Das Landesverfassungsgericht in NRW habe den "Versuch einer schamlosen Schuldenpolitik" gestoppt, betont der Erste Parlamentarische Geschäftsführer der CDU/CSU-Bundestagsfraktion, Peter Altmaier. Für die rot-grüne Landesregierung sei dies der "Offenbarungseid".

Peter Altmaier im Gespräch mit Dirk-Oliver Heckmann | 19.01.2011
    Dirk-Oliver Heckmann: Mitgehört hat auf der anderen Leitung Peter Altmaier. Er ist der Erste Parlamentarische Geschäftsführer der CDU/CSU-Bundestagsfraktion in Berlin. Guten Morgen, Herr Altmaier!

    Peter Altmaier: Guten Morgen, Herr Heckmann.

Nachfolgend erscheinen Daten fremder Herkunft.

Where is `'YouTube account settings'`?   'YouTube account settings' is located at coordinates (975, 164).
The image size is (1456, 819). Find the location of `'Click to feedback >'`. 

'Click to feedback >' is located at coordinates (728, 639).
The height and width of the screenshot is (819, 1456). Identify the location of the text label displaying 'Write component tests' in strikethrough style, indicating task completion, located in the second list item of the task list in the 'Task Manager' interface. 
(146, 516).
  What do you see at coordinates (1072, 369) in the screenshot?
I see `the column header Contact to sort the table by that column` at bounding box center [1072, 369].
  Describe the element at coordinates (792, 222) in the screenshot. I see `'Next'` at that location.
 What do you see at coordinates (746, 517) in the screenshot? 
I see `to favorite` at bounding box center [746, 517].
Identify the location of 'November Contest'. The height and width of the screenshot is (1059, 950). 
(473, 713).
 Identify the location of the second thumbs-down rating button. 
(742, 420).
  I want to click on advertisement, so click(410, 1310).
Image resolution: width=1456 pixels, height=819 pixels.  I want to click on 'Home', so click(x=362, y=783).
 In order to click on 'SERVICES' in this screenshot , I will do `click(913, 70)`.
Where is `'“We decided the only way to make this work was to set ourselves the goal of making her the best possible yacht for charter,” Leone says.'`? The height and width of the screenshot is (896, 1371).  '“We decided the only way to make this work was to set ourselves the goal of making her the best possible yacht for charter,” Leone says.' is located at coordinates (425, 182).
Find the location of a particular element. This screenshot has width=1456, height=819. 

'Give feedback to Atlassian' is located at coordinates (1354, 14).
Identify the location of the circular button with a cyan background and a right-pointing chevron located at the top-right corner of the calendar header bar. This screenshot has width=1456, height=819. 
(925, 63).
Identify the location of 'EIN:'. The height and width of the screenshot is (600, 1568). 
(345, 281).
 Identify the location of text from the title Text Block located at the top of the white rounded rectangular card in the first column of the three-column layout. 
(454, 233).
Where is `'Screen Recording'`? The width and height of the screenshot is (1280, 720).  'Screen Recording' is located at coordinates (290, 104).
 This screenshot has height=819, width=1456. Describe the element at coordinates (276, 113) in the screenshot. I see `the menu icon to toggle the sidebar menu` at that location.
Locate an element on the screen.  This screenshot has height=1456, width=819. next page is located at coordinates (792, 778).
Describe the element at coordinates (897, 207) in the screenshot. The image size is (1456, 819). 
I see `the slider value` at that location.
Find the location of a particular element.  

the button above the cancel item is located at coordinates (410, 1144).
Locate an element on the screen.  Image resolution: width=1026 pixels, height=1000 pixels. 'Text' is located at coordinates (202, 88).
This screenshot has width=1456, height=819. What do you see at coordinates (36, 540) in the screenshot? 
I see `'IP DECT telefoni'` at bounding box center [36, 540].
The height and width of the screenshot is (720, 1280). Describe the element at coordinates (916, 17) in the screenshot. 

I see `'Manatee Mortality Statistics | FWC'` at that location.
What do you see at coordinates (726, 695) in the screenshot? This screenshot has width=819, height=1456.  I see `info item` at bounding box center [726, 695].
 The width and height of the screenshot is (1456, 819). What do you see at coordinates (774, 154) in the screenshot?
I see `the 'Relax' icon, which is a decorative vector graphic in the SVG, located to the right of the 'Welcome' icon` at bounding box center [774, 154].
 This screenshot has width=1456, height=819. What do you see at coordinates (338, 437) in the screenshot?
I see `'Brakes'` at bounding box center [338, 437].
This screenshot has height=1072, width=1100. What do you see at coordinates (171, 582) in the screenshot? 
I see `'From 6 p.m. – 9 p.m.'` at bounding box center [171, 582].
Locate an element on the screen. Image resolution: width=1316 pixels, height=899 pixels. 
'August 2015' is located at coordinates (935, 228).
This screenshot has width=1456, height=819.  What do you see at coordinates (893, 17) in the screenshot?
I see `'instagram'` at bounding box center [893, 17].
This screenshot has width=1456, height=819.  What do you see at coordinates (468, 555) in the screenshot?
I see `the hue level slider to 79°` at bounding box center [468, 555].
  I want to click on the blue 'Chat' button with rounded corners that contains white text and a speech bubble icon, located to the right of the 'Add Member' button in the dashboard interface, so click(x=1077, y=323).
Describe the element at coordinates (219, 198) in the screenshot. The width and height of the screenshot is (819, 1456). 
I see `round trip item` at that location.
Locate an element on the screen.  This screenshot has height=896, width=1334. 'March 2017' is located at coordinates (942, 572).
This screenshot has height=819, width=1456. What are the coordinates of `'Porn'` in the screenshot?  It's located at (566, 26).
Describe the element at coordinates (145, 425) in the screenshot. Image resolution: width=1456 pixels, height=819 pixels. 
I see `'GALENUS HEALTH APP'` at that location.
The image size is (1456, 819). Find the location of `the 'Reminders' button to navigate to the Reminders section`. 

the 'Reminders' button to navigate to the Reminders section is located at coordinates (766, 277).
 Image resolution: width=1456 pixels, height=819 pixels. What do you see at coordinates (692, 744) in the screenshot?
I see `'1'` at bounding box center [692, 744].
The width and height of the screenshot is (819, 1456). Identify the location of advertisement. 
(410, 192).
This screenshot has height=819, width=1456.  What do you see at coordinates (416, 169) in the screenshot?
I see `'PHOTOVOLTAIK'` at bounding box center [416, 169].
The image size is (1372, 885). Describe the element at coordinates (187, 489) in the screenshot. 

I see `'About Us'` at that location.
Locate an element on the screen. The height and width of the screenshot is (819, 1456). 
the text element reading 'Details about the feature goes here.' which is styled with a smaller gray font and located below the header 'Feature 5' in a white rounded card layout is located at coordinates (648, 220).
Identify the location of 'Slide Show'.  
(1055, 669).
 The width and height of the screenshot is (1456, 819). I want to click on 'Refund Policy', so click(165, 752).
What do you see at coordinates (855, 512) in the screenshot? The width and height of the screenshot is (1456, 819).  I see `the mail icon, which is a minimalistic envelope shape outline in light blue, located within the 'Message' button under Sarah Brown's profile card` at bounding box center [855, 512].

    Heckmann: Herr Altmaier, wie wahrscheinlich ist es, dass in diesem Jahr nicht sieben, sondern acht Landtagswahlen durchgeführt werden?

    Altmaier: Nun, nach diesem Offenbarungseid von Rot-Grün in Nordrhein-Westfalen erwarte ich eine Phase der Instabilität, denn die Regierung weiß offenbar nicht weiter. Sie muss ja einen neuen verfassungskonformen Haushalt vorlegen, aber genau das wird ihr schwierig werden, weil sie dann nämlich unpopulären Sparentscheidungen ausweichen muss. Deshalb war es richtig, dass Norbert Röttgen gestern erklärt hat, wir erwarten, dass dieser Haushalt möglichst bald kommt. Im Übrigen ist die Union vorbereitet auf alle Herausforderungen, das heißt auch auf den Fall von möglichen Neuwahlen.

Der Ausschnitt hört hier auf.